Since each thread can run at different times having thread_joinAll() would be best at the end of a loop or before writing the output. An alternate to writing a custom appender is simply to make the assignment atomic. Haven't tried this but if you did 'shared string[] lines;' then you could build the string and then append the string to the lines. You could also avoid adding newlines since they would be appended afterwards by a helper function. void writeLintes(File output) { foreach(ln; lines) { output.writeln(ln); } } I actually wonder how much of it would have to be shared at that point, since strings are immutable then the returning/assigning strings are safe once set; The only thing that needs to be shared is the array that grows as the chances of reallocation. I'll experiment with this and get back with you. Multi-threading isn't my strong suit either.
May 19 2016
parent reply Era Scarecrow <rtcvb32 yahoo.com> writes:
On Thursday, 19 May 2016 at 19:31:26 UTC, Era Scarecrow wrote:
 An alternate to writing a custom appender is simply to make the 
 assignment atomic. Haven't tried this but if you did 'shared 
 string[] lines;'

  I'll experiment with this and get back with you. 

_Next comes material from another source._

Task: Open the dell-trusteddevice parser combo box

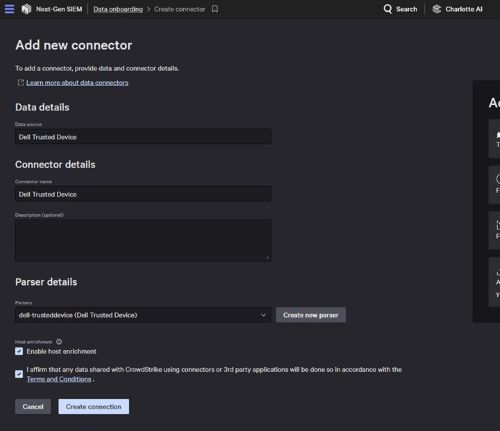Action: click(143, 315)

 Multi-threading isn't my strong suit either.
Experimented and quickly got what looks like good clean results. Took your code, ripped out what I didn't want and added in what I did. Simple! https://dpaste.dzfl.pl/6952fdf463b66
May 19 2016
parent reply captaindet <2krnk gmx.net> writes:
On 2016-05-20 07:49, Era Scarecrow wrote:
   Experimented and quickly got what looks like good clean results. Took
 your code, ripped out what I didn't want and added in what I did. Simple!

   https://dpaste.dzfl.pl/6952fdf463b66
i am most curious about your solution. why does printAll() has a synchronized block? in case you would call it before thread_joinAll() i.e. before all threads are terminated? then again, why is there a synchronized block necessary in printAll() at all? it is only reading out data, not writing. (i am still learning the subtleties of multithreading.) /det
May 19 2016
parent Era Scarecrow <rtcvb32 yahoo.com> writes:
On Friday, 20 May 2016 at 02:04:56 UTC, captaindet wrote:
 i am most curious about your solution.

 why does printAll() has a synchronized block? in case you would 
 call it before thread_joinAll() i.e. before all threads are 
 terminated?
 then again, why is there a synchronized block necessary in 
 printAll() at all? it is only reading out data, not writing.

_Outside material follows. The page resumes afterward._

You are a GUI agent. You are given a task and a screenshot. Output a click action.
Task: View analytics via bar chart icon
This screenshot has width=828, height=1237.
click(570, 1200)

If a local copy/slice/range is made for foreach (which I think it is) then synchronized isn't needed. If reallocation worked differently then it could be quite annoying when the memory is reallocated and you were using it; But since it isn't, I just threw it in for completion sake.
 (i am still learning the subtleties of multithreading.)

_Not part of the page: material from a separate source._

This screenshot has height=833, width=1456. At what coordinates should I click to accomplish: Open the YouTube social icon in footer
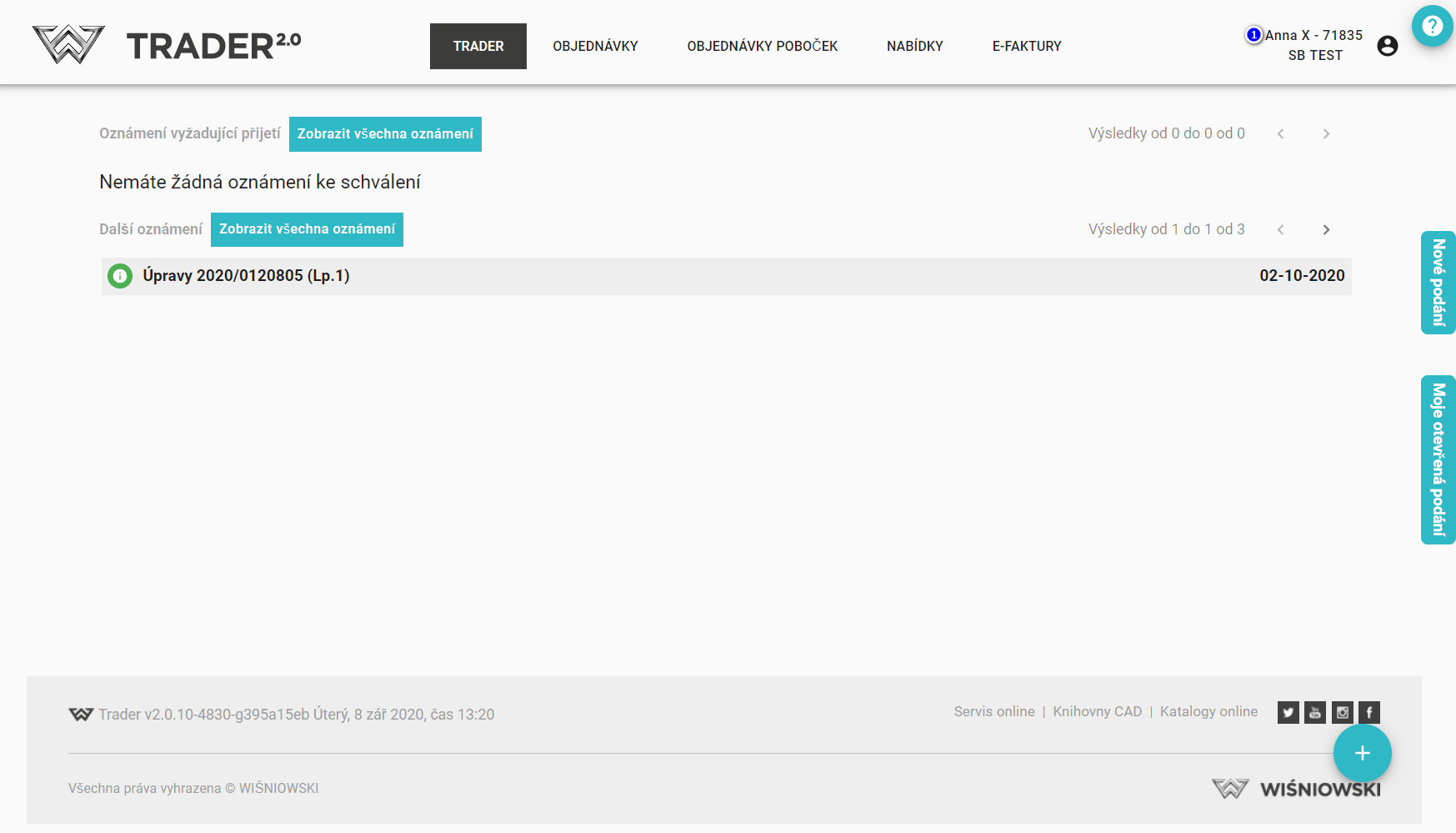click(1314, 712)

I tried to learn using C/C++ mutexes and semaphores and got hopelessly lost; Never tried to really get into it. Found a whole new meaning to the process while just recently re-reading the D2 book. Regardless, let's learn this stuff together :) Still if you have any more complex commands then what you're doing here, you might wrap it into a class; It appears synchronized can work on classes (even Object) and not require a separate mutex for it to compile, so... I'm not sure what that means, or if it's even safe.
May 19 2016
prev sibling parent rikki cattermole <rikki cattermole.co.nz> writes:
On 19/05/2016 10:41 PM, Thorsten Sommer wrote:
 On Thursday, 19 May 2016 at 10:13:21 UTC, rikki cattermole wrote:

 At this point I'd recommend you to just ignore Appender.
 Write your own.
Dear rikki, Thanks for the proposal :) Here is the new attempt #4 as simple test case: https://dpaste.dzfl.pl/f6a9663320e5 It compiles & runs, but the array of strings gets not shared across threads :( I am sure that I missed something about the shared() concept... Hmm... Best regards, Thorsten
What I meant was for you to create e.g. a struct that you can control to meet your needs. Not to declare an empty class and make your data global. struct MyAppender(T) { T[] data; size_t realLen; void add(T v) {...} T[] data() { return data[0 .. realLen]; } } void main() { import std.stdio : writeln; MyAppender!char stuff; stuff.add('a'); writeln(stuff.data); } Although based upon your posts, I'd say you should focus more on learning the language and less on threading. I.e. immutable A obj = new A(); Is probably not doing what you think it is.
May 19 2016
prev sibling parent Kagamin <spam here.lot> writes:
I'd say do something like https://dpaste.dzfl.pl/e9a2327ff2a1
Any idea why it crashes?
May 19 2016